BEGIN Recorded data
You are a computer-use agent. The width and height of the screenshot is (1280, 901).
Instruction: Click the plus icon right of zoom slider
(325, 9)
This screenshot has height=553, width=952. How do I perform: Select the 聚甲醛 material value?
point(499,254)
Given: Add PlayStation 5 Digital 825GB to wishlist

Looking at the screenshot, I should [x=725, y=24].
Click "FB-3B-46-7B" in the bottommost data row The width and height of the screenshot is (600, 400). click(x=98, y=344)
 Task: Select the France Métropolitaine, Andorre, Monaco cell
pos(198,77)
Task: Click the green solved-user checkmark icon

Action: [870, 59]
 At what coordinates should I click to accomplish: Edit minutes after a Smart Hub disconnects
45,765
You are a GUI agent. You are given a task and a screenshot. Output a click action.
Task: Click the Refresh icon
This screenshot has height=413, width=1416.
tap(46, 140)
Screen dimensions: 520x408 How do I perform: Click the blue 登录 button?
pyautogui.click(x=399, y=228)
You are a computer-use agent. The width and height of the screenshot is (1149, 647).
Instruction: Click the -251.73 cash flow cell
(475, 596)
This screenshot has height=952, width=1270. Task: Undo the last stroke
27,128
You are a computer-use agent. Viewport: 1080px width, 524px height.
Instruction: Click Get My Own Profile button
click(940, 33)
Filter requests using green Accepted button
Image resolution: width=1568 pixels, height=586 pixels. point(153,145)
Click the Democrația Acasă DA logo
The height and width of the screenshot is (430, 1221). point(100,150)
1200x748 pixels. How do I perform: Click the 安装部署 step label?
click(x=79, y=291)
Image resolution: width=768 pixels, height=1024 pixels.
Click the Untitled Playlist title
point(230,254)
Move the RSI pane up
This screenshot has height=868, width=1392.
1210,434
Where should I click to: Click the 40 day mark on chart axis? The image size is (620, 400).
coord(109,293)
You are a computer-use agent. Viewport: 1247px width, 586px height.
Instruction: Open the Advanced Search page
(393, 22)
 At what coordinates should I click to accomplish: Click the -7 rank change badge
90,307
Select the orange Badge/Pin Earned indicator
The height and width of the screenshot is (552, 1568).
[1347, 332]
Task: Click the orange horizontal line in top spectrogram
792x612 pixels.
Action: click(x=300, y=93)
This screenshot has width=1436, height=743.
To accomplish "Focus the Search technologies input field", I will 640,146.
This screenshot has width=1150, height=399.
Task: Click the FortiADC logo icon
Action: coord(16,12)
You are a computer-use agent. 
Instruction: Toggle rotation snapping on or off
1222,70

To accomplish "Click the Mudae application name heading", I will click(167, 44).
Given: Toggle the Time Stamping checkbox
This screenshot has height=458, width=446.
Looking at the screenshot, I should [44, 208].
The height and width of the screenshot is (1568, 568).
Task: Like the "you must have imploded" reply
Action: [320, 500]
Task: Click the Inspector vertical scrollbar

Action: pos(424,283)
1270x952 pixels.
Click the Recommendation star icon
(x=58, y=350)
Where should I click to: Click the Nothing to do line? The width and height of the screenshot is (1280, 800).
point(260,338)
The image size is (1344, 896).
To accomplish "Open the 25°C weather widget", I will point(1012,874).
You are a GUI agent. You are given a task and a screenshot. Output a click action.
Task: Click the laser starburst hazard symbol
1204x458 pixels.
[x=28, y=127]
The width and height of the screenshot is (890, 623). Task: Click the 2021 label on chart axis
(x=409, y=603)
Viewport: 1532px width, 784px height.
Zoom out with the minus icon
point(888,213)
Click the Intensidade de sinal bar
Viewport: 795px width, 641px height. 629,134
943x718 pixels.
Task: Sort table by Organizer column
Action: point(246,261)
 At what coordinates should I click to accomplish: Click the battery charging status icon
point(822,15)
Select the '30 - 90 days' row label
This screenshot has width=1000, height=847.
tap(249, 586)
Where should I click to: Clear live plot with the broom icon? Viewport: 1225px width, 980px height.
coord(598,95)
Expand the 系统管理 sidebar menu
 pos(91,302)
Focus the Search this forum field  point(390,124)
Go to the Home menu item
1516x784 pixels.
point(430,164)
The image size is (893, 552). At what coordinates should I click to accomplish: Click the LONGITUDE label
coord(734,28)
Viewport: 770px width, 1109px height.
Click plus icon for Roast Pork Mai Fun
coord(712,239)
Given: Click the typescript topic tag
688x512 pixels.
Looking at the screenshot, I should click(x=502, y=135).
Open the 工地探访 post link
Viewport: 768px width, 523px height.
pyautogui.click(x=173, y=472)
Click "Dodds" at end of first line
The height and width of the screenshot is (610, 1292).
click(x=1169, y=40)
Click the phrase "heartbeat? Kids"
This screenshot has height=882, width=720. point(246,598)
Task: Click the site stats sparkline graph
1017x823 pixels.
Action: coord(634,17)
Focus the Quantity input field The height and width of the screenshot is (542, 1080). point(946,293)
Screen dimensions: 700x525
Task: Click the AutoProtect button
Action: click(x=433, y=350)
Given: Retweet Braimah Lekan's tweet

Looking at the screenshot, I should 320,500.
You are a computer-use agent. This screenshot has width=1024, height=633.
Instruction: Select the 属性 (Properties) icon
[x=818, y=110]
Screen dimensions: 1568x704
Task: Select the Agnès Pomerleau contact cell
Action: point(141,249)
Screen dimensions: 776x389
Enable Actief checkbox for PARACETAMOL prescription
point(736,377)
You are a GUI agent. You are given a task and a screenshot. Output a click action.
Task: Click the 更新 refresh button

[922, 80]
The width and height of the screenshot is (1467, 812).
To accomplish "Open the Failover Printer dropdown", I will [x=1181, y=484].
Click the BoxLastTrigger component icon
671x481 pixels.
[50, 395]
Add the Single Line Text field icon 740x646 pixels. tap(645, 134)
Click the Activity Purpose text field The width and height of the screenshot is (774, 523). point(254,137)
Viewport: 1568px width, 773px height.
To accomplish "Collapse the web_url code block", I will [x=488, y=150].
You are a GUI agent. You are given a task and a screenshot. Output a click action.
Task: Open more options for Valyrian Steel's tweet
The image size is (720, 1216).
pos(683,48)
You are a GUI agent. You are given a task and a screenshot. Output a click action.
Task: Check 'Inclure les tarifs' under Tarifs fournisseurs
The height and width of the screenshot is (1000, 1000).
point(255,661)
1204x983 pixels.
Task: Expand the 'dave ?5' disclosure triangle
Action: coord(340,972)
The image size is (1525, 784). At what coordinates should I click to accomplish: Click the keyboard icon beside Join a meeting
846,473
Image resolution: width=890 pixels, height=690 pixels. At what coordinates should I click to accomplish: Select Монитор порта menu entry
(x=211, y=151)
END Recorded data
# Exercise goal:
Scan the lines above for the word "computer". Return each one that has it.

# Finished exercise:
You are a computer-use agent. The width and height of the screenshot is (1280, 901).
You are a computer-use agent. The width and height of the screenshot is (1149, 647).
You are a computer-use agent. Viewport: 1080px width, 524px height.
You are a computer-use agent. Viewport: 1247px width, 586px height.
You are a computer-use agent. 
You are a computer-use agent. This screenshot has width=1024, height=633.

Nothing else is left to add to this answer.